Serum specific IgA antibody to Chlamydia trachomatis in patients with chlamydial infections detected by ELISA and an immunofluorescence test.

Abstract

Sera obtained from 34 men with Chlamydia trachomatis positive non-gonococcal urethritis, 34 men with C trachomatis negative non-gonococcal urethritis, 42 women with acute salpingitis, 38 healthy women, and 34 healthy men were studied for the presence of specific serum C trachomatis IgA and IgG antibodies. Serological results were correlated with C trachomatis isolation in cell culture. An enzyme linked immunosorbent assay (ELISA) for C trachomatis specific serum IgA was employed using highly purified elementary bodies of C trachomatis serotype L2 grown in LLC-MK2 cells. Results obtained for C trachomatis IgA antibody by the ELISA test were compared with results obtained for the same sera by a single antigen immunofluorescence technique. A good correlation (r = 0.91) was found between two methods. Serum IgG antibody was also determined in the same sera by the immunofluorescence technique.

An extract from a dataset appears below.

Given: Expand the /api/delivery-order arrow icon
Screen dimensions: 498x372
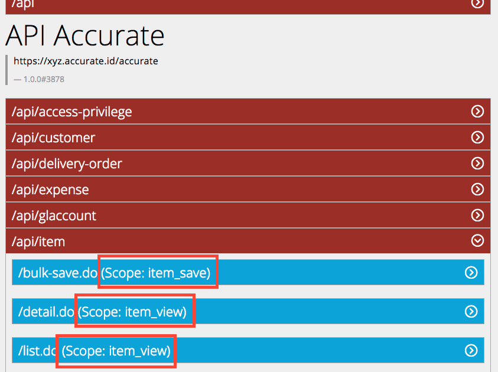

Patients with C trachomatis positive non-gonococcal urethritis had a significantly (p less than 0.0005) higher prevalence (94.1%) of serum IgA antibody by ELISA compared with patients with C trachomatis negative non-gonococcal urethritis (20.5%) or healthy men (5.9%). Similarly, women with acute salpingitis had a significantly (p less than 0.005) higher prevalence of serum IgA antibody (45.2%) compared with healthy controls (5.2%). Comparable results were obtained for C trachomatis serum IgA antibody using the immunofluorescence technique. The prevalence of C trachomatis IgG antibody was significantly higher in patients with C trachomatis positive non-gonococcal urethritis (97.0%) compared with those with C trachomatis negative non-gonococcal urethritis (33.3%) and healthy controls (23.5%). The importance of using specific C trachomatis serum IgA in the identification of chlamydial infection is discussed.